Tennessee insurance law requires policies to include a reinstatement provision, giving policy owners the contractual right to reinstate a lapsed policy under certain conditions as specified in TCA Title 56. The TDCI oversees carriers to ensure reinstatement rights are communicated clearly in policy documents and that carriers process reinstatement applications fairly and promptly. Tennessee residents can contact the TDCI if they experience difficulty reinstating a lapsed policy or believe their reinstatement rights have been denied improperly. Tennessee's consumer protection framework provides a meaningful safety net for policyholders who experience temporary financial difficulty. The combination of the grace period, nonforfeiture options, and reinstatement rights creates multiple opportunities to preserve coverage. Agents in our network who are licensed in Tennessee can help evaluate whether reinstatement or a new application is the better option based on your current health, financial situation, and the specific terms of your lapsed policy.

Deep Dive

Explore Reinstatement in Detail

Get answers to specific questions about reinstatement.

Common Questions

Frequently Asked Questions About Reinstatement

Most life insurance policies include a reinstatement provision that allows reinstatement within 3 to 5 years of the lapse date, though the specific period is stated in the policy contract. Some carriers may offer shorter or longer reinstatement windows. The sooner you pursue reinstatement after a lapse, the simpler the process typically is.

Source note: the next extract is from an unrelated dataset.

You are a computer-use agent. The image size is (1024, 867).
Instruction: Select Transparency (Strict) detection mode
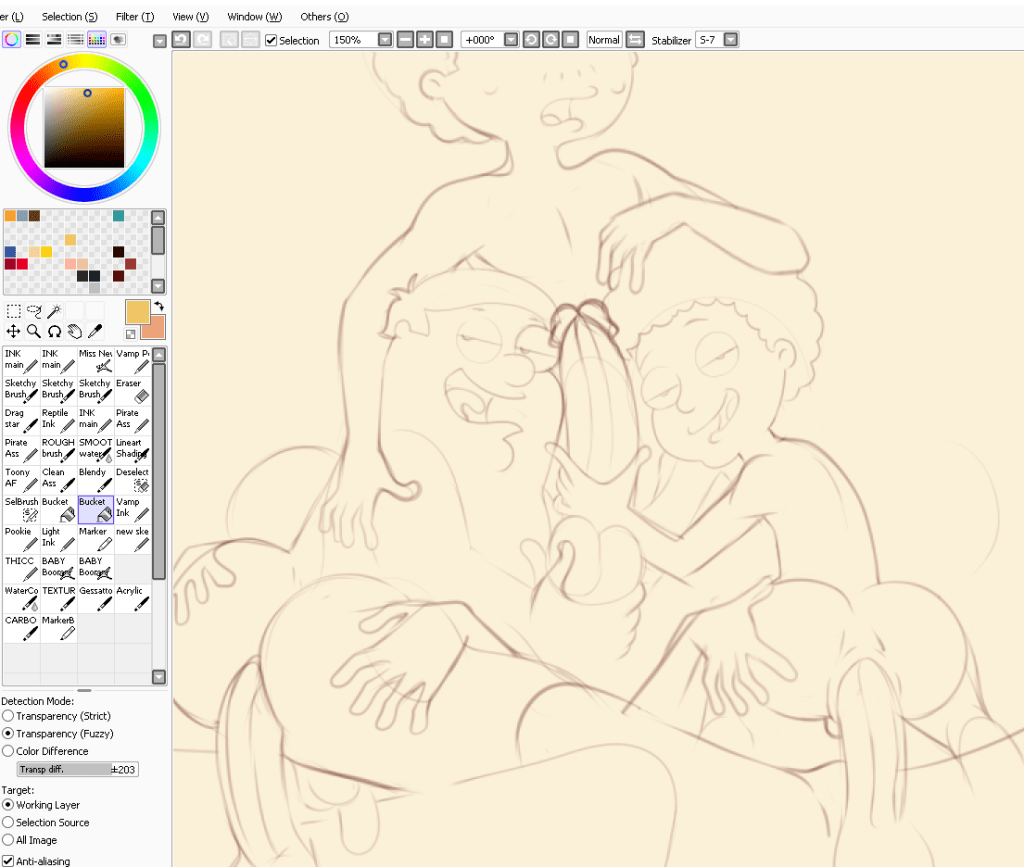[x=10, y=716]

It depends on your individual situation. Reinstatement preserves your original issue age rating and policy terms, which can be significant advantages, especially if your health has declined. However, if your health has improved substantially (such as losing significant weight or quitting tobacco), a new policy might offer better rates. A licensed agent in our network can help you evaluate both options to determine which is more cost-effective.

Yes, in most cases, a new two-year contestability period begins upon reinstatement. This means the carrier can investigate and potentially deny claims during the first two years after reinstatement if material misrepresentations are discovered. This is an important consideration when evaluating the reinstatement option.

The requirements vary by carrier and the length of the lapse. Some carriers accept a simple health questionnaire for recent lapses. Others may require a paramedical exam, blood work, or updated medical records, particularly for longer lapse periods or higher coverage amounts. The carrier determines the specific requirements based on their reinstatement guidelines.

The cash value treatment upon reinstatement varies by carrier and the nonforfeiture option that was in effect during the lapse. In some cases, the original cash value (or a portion of it) is restored. In others, the cash value may restart from a reduced level. The carrier can provide specific details about how your cash value would be affected by reinstatement.